(Screenshot grounding data)
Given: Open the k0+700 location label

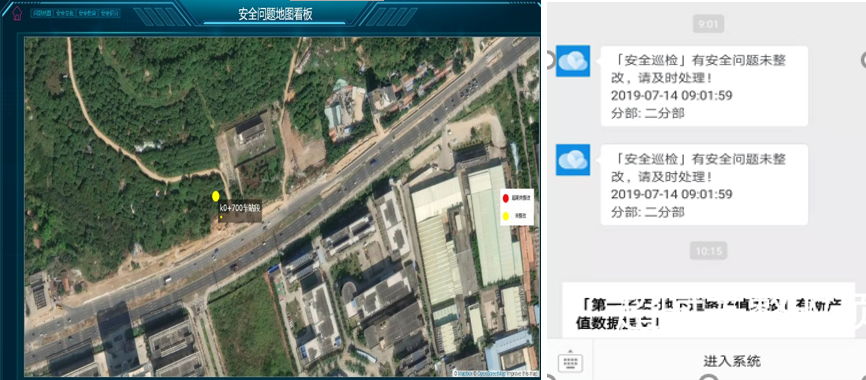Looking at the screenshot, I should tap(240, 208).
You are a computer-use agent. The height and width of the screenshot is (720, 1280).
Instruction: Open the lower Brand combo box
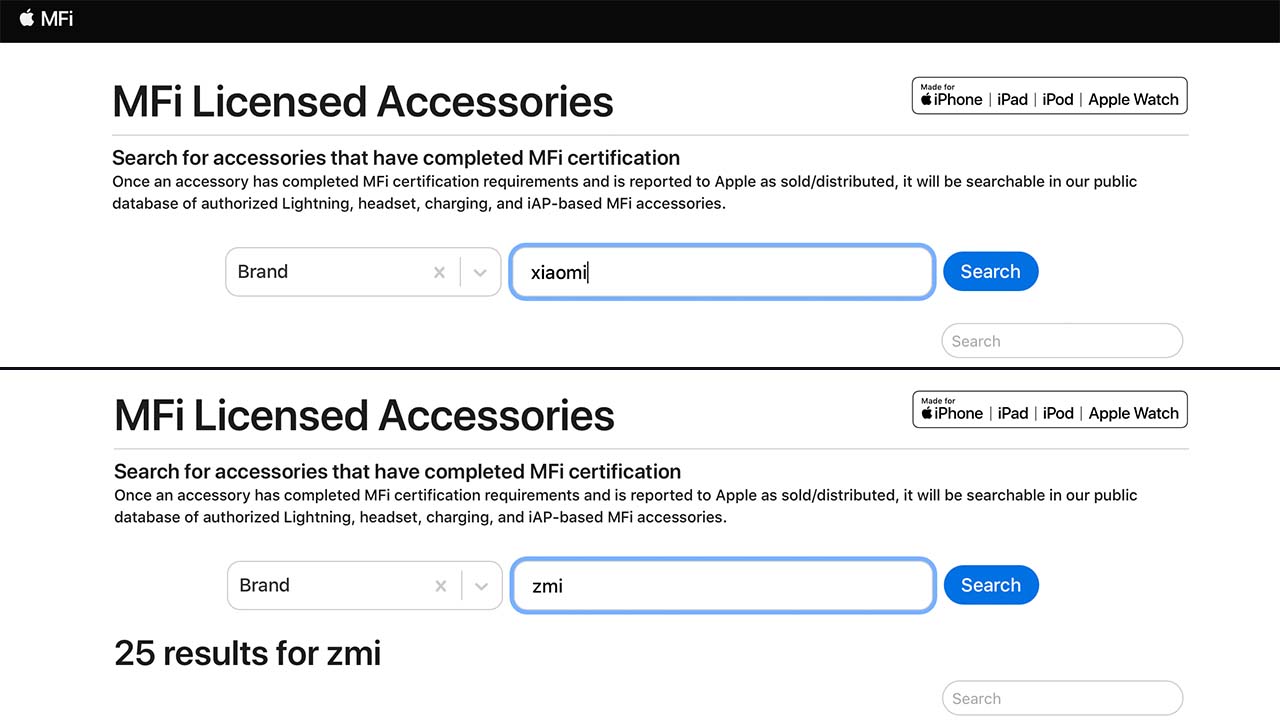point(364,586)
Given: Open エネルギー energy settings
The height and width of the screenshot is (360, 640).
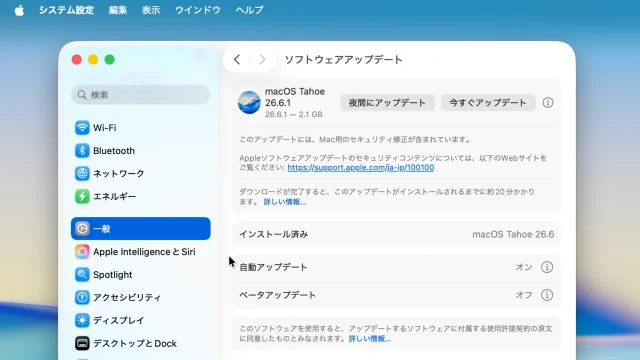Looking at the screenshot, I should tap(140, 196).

- _Task prompt_:
Looking at the records above, extract only the lines from the one with "Given: Open エネルギー energy settings" through the last line, exactly, with the pictures left out.

- _Task answer_:
Given: Open エネルギー energy settings
The height and width of the screenshot is (360, 640).
Looking at the screenshot, I should tap(140, 196).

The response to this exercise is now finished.